L’intonation froide de Sam surprit Roxanne. Qu’est-ce qui lui prenait tout d’un coup ? Elle chercha dans les yeux du blond une quelconque explication, mais elle n’y trouva rien d’autre que de l’agressivité. Chose qu’elle n’avait jamais vu dans les yeux de son ami, et cela depuis les sept ans qu’elle le connaissait. Elle ravala sa salive, et hocha la tête d’un air déçu.

« Je vois. »

Elle tourna les talons, et laissa Sam avec les deux filles qu’il ne lui avait même pas présenté. La jeune femme sentit comme une boule se former dans sa gorge. C’était la première fois que le garçon lui parlait de cette manière, et encore plus qu’elle avait l’impression qu’il lui cachait quelque chose. Ce n’était pas une sensation agréable. Elle laissa donc derrière elle l’attroupement bruyant, et prit le chemin de sa maison, les poings serrés dans sa poche, et la gorge nouée.

***

Roxanne claqua la porte d’entrée de sa maison. Elle ressassait sa conversation avec Sam depuis tout à l’heure, et n’arrivait toujours pas à comprendre ce qui c’était passé. Elle se jeta dans son canapé, et envoya un sms à Iris pour la rassurer et lui dire qu’elle était bien rentrée. Roxanne laissa tomber sa tête sur un coussin, et ferma les yeux quelques secondes. Tous ces gens sur qui s’étaient regroupés sur la place, qui étaient-ils ? C’était comme s’ils se connaissaient déjà. Elle avait déjà vu des groupes de personnes se rassembler pour supporter Freeman ou bien Wellard, mais jamais de cette manière. Pas avec des fumigènes tout autour d’eux. Et encore moins en faisant des exploser des trucs. Enfin, elle ne savait même pas vraiment ce qui avait explosé. Elle repensa à ce que le leader avait énoncé. Comme quoi ils n’accepteraient pas les règles du Gouvernement, lui et ceux qui le suivent.  Freeman venait à peine d’être élu quelques minutes avant, de quelles règles parlaient-ils ? Ce qui étonnait encore plus Roxanne, c’était le fait que la police n’était pas intervenue. Ou du moins pas rapidement, ils étaient certainement descendus dans la place une fois qu’elle l’avait quittée. Ont-ils arrêté tout le monde ? Roxanne sentit son cœur se serrer à la pensée que Sam ait été embarqué au poste. Elle sortit à nouveau son téléphone, espérant y lire un message de sa part, mais rien. Pas encore de retour d’Iris non plus. Elle mourrait pourtant d’envie de tout lui raconter.

« Oh tu es rentrée ma chérie, tu es toute seule ? »

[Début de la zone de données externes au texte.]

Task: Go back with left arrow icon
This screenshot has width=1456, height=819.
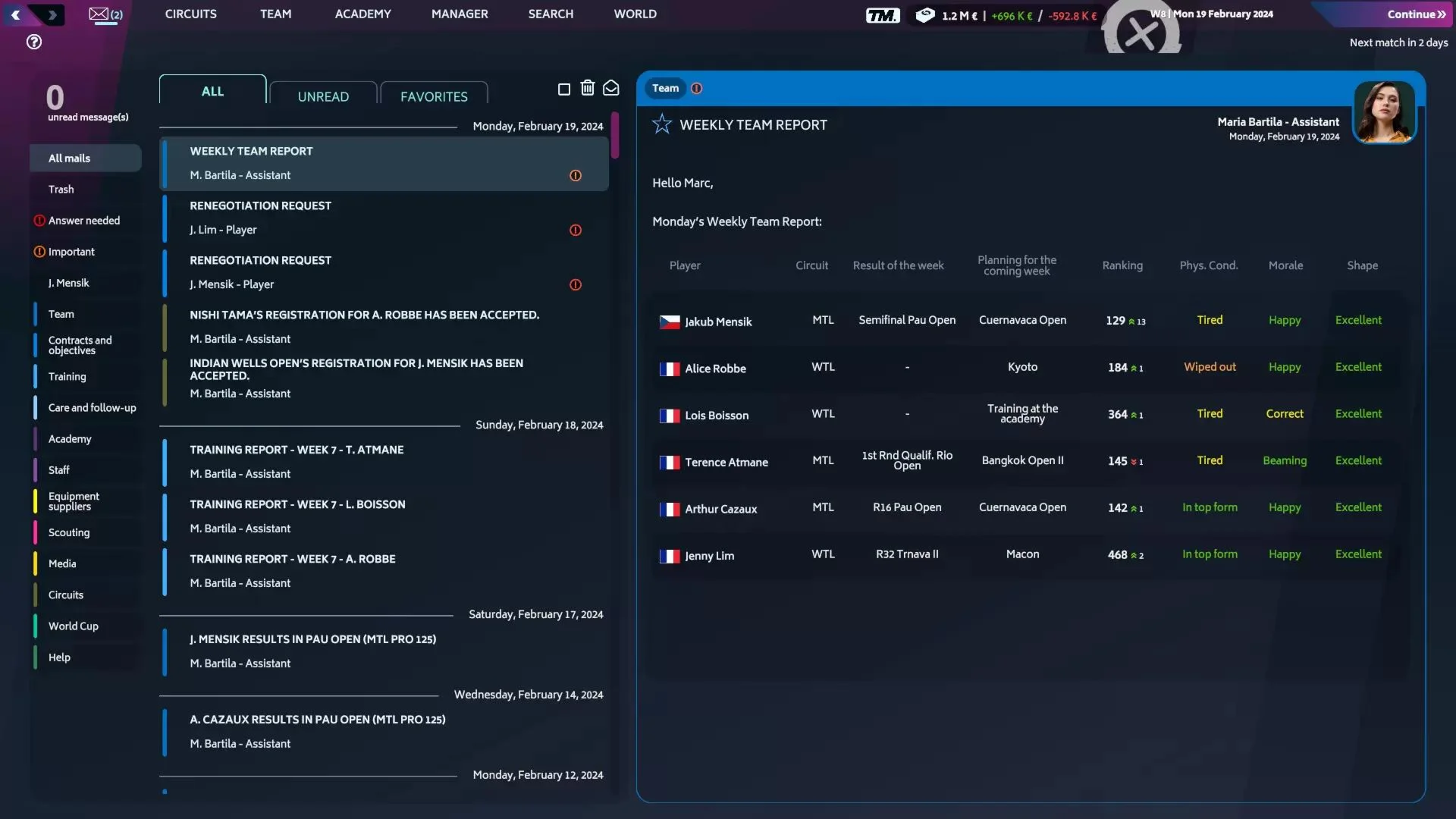Action: point(15,14)
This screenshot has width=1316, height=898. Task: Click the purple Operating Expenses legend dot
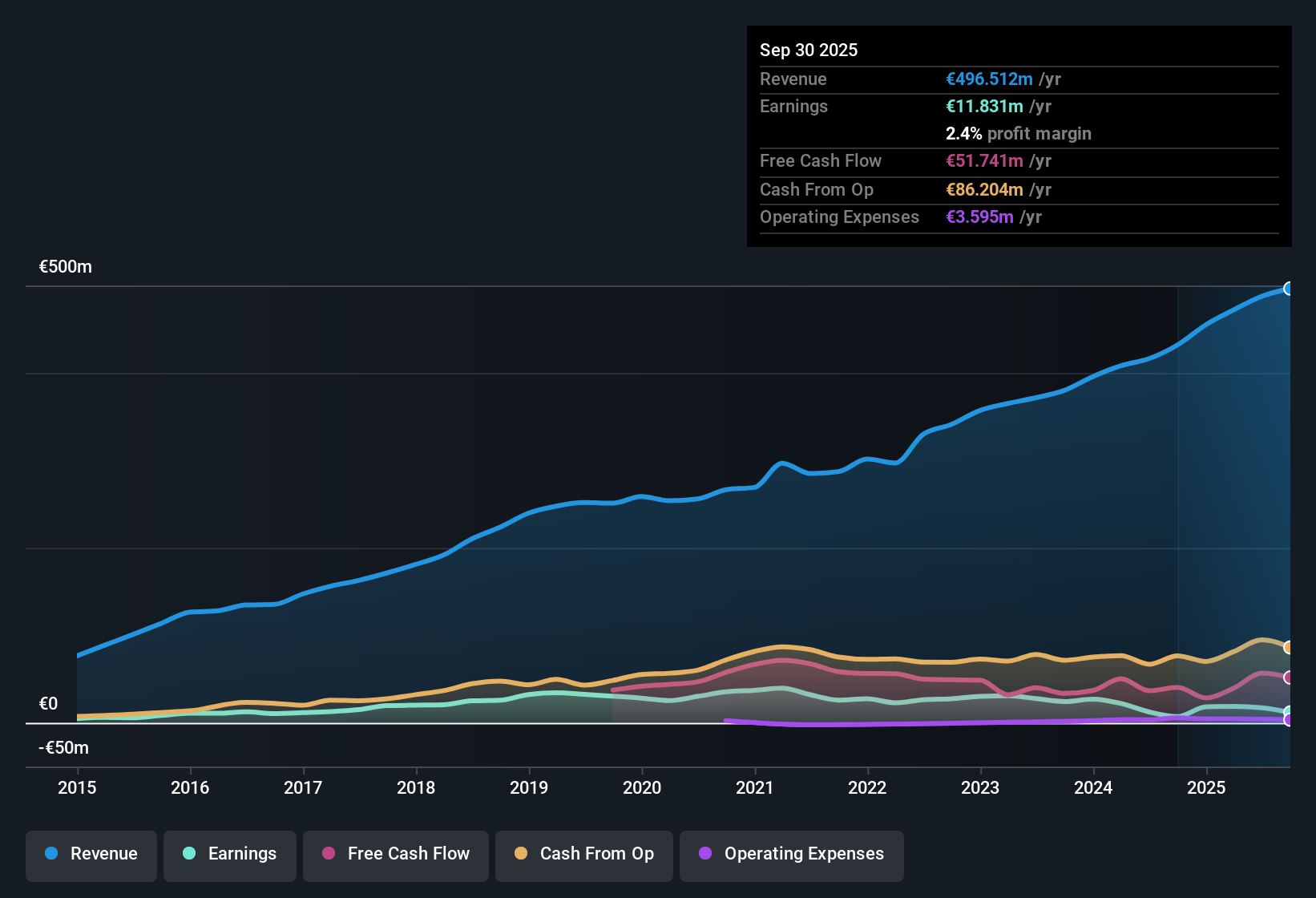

La mère de Roxanne descendait les escaliers, un air interrogatif sur le visage. Elle avait l’habitude de recevoir les amis de sa fille le week-end. Elle s’adossa contre le mur la porte du salon, en attendant que sa fille lui raconte son après-midi. Roxanne se considérait comme très proche de sa mère, et celle-ci s’attendait toujours à entendre les petites histoires de sa fille. C’était une sorte de rituel entre les deux. Quand l’une rentrait à la maison, l’autre descendait pour discuter.

La jeune femme se redressa contre le canapé, et se tourna vers sa mère. Celle-ci comprit tout de suite que quelque chose n’allait pas, et elle fronça les sourcils, tout en s’approchant de sa fille.

« Oui je suis rentrée plus tôt que prévu. Ça a un peu dérapé en ville.

- De quoi est-ce que tu parles ? »

Roxanne raconta ce qu’il s’était passé lors de l’annonce de la victoire de Freeman. Inquiète, sa mère la coupa avant qu’elle n’ait eu le temps de dire qu’elle s’était approchée du groupe.

« J’étais sûre que cela arriverait. Vous n’avez rien eu j’espère ? Cela fait déjà un mois que ton père me parle de ce genre de mouvement. Le Gouvernement s’intéresse particulièrement à eux, mais je ne pensais pas qu’ils se feraient remarquer dès aujourd’hui.

-Quoi ? Tu les connais ? Et papa aussi ? Pourquoi je n’apprends leur existence que maintenant ?

-C’est le genre d’info qui est confidentielle. Ton père m’en a parlé parce que ça le travaillait. Tout cela relève de sa juridiction et ses supérieurs lui mettent beaucoup la pression. Justement, le but premier était d’empêcher la population lambda d’en entendre parler.

- Je ne crois pas être une personne lambda, contesta Roxanne, vexée.

- Ecoute, tu en parleras avec ton père quand il rentrera. L’important, c’est que tu n’aies rien à voir là-dedans, et que tu ne t’en sois pas mêlée. Ça pourrait encore t’attirer des problèmes. Et je ne veux pas que cela ait un impact sur ton affectation finale. »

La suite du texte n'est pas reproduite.